El mango, la guayaba, el mamey ¡Qué delicia!, la “Pelota”, el Baseball, “¿cómo es posible que jueguen una cosa así, es que no conocen el fútbol o qué?” El contraste entre lo dulce y lo salado. Lo dulce y era muy dulce y lo salado muy salado. ¿Cómo comer arroz todos los días, día y noche? Si a mí no me gusta el arroz.

Je me rappelle de ces premiers jours à Cuba avec des sentiments ambigus de tristesse et d'amertume mais aussi de perplexité et de curiosité devant cette nouvelle expérience qui commençait à peine. Un nouveau monde rempli de promesses et de surprises.
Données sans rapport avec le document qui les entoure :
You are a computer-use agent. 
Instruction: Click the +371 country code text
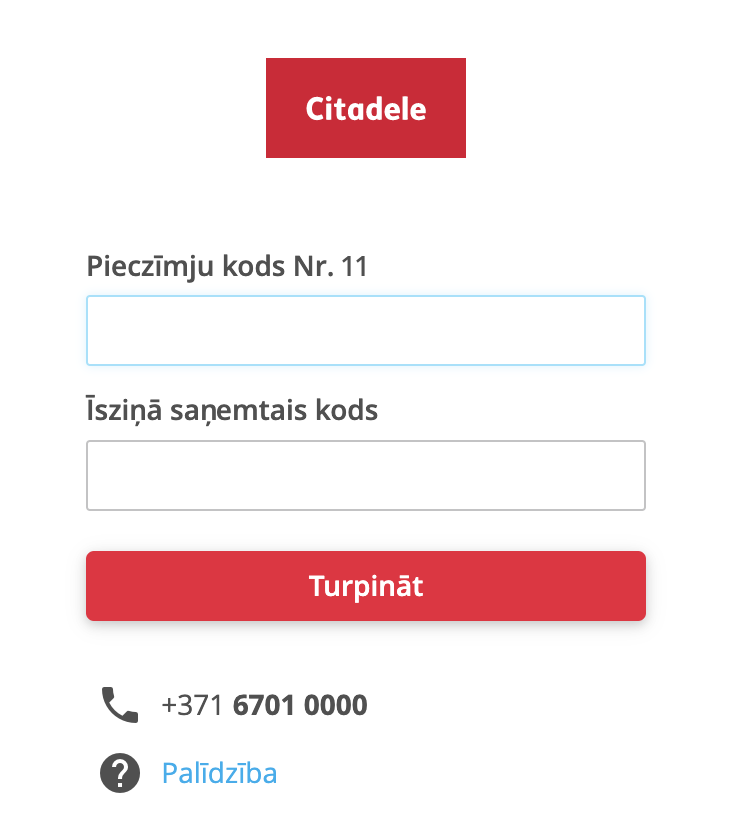click(x=192, y=705)
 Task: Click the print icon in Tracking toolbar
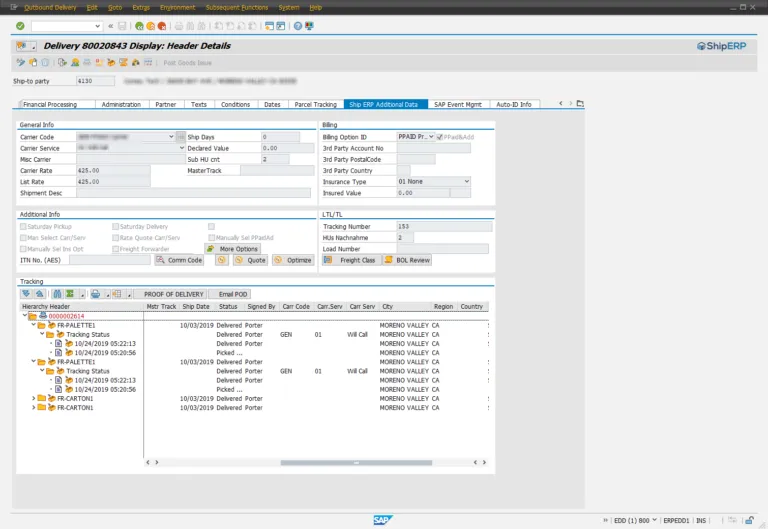click(95, 294)
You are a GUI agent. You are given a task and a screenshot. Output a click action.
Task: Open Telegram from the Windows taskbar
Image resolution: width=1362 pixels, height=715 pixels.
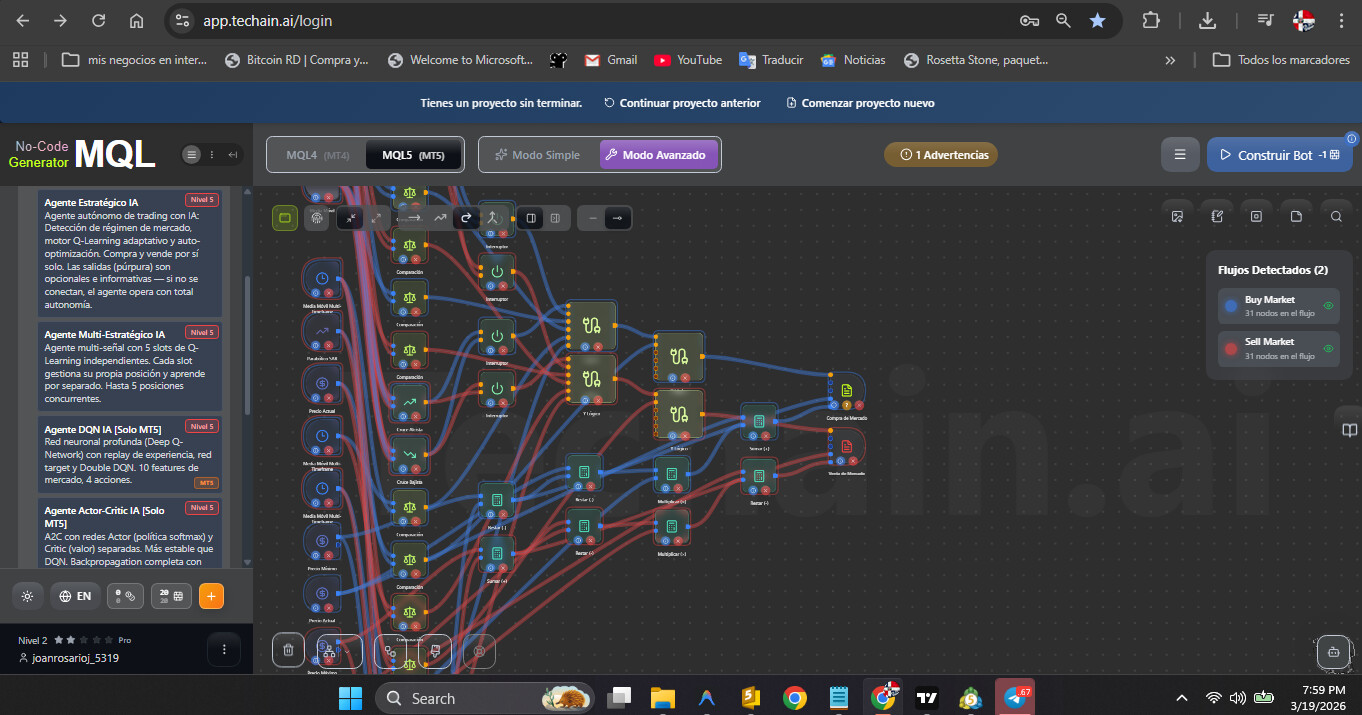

Des mangues, des goyaves, des sapotes mamey [tous les liens sont en anglais].. Quel délice! Le “ball”, le baseball, comment peut-on pratiquer un tel sport ? Savent-ils même ce qu'est le football ? Le contraste entre le sucré et le salé. Les aliments sucrés étaient trop sucrés alors que les aliments salés l'étaient trop aussi. Et puis, comment quelqu'un peut-il manger du riz tous les jours, à tous les repas ? Surtout pour moi, qui n'aime pas le riz… 

Si vous souhaitez voir un fim sur ce sujet, les blogueurs recommandent Caribbean of the Sahara (Les Caribéens du Sahara) [en espagnol]. Si un jour vous rencontrez un bédouin qui danse en rythme ou un Cubain qui vous offre trois tasses de thé, vous saurez pourquoi.